Check every line of the entries below for the word "computer". Then give the number of lines that have it, with nothing added.

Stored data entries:
-- Opening Marker --

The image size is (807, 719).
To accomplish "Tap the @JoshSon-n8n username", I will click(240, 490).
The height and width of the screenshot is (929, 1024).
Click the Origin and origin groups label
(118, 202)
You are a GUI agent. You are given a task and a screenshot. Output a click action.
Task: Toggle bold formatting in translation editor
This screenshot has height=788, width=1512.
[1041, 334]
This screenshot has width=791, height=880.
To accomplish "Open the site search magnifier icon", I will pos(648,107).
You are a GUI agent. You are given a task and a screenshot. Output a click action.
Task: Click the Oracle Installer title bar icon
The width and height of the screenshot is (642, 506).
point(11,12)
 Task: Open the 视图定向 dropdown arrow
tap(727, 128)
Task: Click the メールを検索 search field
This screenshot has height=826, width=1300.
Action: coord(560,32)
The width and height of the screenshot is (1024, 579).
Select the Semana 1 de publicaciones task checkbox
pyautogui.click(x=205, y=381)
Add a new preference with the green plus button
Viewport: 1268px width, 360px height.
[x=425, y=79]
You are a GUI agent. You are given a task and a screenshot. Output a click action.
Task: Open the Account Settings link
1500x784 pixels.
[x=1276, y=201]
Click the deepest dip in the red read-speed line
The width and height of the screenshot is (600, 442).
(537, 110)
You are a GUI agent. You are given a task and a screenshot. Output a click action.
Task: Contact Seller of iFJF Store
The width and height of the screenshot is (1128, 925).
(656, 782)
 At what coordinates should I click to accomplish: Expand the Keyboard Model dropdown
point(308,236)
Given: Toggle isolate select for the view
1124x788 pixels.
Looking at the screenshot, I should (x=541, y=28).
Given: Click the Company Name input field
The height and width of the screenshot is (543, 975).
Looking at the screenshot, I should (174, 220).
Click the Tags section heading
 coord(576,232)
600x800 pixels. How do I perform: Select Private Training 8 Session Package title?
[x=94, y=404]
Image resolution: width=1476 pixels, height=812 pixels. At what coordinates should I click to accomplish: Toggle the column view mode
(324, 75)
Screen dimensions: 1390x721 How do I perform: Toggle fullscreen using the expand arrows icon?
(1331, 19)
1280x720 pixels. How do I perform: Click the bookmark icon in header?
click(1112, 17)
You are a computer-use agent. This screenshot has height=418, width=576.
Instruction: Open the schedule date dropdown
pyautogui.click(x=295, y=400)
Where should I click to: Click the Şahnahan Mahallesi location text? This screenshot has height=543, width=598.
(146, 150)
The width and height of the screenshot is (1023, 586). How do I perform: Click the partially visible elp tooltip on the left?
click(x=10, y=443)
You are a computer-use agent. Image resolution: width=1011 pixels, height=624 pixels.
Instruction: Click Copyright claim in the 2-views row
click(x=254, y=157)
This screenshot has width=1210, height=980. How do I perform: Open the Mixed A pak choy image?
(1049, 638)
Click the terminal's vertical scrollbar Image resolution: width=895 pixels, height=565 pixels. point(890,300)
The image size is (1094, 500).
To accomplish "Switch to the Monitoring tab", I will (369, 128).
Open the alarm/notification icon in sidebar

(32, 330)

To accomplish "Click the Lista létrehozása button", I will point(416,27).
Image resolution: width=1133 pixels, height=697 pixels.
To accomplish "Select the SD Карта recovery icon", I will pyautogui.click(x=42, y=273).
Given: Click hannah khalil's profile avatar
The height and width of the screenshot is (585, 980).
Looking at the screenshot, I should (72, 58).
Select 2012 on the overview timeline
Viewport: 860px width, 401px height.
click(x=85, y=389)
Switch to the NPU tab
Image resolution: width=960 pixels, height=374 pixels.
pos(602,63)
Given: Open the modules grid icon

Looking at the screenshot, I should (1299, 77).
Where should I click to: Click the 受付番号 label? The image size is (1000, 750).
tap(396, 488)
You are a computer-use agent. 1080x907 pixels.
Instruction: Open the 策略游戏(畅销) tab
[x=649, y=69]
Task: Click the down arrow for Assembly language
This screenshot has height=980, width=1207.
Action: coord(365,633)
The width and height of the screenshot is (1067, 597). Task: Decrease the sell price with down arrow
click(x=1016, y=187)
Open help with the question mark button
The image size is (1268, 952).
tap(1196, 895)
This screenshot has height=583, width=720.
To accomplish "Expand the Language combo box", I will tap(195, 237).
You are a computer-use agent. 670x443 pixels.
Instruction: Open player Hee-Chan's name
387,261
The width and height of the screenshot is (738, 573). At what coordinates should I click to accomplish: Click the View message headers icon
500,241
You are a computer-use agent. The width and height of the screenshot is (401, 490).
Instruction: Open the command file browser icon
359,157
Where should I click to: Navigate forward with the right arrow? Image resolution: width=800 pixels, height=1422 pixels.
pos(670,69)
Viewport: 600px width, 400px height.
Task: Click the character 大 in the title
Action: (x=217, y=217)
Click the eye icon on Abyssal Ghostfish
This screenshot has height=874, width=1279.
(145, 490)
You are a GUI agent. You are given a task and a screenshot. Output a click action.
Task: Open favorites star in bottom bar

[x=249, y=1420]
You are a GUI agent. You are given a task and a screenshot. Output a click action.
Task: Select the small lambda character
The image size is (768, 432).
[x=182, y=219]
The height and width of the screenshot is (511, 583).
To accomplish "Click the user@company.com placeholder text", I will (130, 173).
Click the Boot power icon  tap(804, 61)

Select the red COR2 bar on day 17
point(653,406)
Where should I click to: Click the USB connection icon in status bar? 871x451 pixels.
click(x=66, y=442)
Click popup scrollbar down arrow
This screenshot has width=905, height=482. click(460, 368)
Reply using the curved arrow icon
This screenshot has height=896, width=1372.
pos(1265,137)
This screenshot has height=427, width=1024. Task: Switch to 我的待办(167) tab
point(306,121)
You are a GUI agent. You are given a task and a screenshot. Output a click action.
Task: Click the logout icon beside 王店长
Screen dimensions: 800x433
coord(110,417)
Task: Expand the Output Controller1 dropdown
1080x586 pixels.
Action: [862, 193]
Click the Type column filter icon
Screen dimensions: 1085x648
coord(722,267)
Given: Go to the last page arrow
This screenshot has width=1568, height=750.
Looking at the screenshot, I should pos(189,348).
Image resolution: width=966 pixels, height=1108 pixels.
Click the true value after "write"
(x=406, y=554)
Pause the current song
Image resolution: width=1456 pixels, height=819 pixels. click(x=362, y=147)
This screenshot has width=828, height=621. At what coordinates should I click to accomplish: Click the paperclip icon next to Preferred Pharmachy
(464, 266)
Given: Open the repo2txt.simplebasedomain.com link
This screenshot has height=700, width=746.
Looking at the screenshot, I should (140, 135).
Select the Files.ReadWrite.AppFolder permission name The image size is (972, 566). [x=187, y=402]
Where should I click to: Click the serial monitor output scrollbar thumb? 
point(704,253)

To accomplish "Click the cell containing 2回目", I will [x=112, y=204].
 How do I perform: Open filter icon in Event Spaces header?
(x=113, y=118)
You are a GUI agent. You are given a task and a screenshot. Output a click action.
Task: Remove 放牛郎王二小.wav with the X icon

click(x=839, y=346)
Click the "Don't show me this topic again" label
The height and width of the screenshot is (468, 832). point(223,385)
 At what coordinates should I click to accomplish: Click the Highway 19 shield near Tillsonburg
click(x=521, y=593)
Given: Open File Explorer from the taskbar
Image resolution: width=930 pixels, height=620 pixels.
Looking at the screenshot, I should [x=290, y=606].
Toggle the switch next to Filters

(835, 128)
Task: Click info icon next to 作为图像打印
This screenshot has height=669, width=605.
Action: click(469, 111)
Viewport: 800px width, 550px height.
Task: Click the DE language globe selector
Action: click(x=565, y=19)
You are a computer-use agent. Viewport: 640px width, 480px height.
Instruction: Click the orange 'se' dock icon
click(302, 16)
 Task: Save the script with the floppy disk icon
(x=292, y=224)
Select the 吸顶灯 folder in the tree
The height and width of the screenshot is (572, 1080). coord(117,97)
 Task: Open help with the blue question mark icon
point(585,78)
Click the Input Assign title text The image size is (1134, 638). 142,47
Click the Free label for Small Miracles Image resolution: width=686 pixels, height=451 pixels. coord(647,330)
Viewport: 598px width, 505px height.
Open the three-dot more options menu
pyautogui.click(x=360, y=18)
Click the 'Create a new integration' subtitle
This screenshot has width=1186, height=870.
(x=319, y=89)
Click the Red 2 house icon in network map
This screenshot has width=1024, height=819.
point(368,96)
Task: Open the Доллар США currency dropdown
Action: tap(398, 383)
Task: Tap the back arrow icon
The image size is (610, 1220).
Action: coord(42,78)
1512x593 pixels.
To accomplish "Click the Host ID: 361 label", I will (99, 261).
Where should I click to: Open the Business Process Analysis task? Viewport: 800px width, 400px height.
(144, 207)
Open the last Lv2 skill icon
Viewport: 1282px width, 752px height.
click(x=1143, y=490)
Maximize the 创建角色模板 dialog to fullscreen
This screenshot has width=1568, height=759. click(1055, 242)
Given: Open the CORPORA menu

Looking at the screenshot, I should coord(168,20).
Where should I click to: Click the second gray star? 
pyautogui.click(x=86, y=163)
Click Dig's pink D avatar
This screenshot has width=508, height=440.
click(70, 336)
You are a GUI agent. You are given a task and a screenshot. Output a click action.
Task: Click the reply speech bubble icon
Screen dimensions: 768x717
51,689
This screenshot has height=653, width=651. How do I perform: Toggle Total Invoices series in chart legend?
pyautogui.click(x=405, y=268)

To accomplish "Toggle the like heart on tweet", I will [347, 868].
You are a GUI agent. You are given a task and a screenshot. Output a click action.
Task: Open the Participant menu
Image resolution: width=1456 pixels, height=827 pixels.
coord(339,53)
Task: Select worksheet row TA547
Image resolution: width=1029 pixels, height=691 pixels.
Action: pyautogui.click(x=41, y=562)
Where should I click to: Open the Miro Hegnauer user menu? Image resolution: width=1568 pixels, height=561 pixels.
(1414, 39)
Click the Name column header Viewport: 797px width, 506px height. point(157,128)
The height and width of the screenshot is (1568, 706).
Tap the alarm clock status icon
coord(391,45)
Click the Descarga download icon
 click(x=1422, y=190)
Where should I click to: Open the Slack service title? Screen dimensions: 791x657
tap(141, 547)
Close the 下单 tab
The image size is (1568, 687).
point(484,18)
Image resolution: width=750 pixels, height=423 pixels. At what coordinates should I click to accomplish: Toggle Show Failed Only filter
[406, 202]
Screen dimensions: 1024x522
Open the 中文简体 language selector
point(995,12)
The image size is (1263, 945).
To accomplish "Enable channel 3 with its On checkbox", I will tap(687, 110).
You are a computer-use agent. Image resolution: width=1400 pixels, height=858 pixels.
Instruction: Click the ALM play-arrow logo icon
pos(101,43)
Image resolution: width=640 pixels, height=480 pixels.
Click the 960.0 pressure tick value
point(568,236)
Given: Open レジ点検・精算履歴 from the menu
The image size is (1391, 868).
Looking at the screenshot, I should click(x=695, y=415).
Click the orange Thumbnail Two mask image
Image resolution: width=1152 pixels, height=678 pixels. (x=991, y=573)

-- Closing Marker --

» **Response area**
7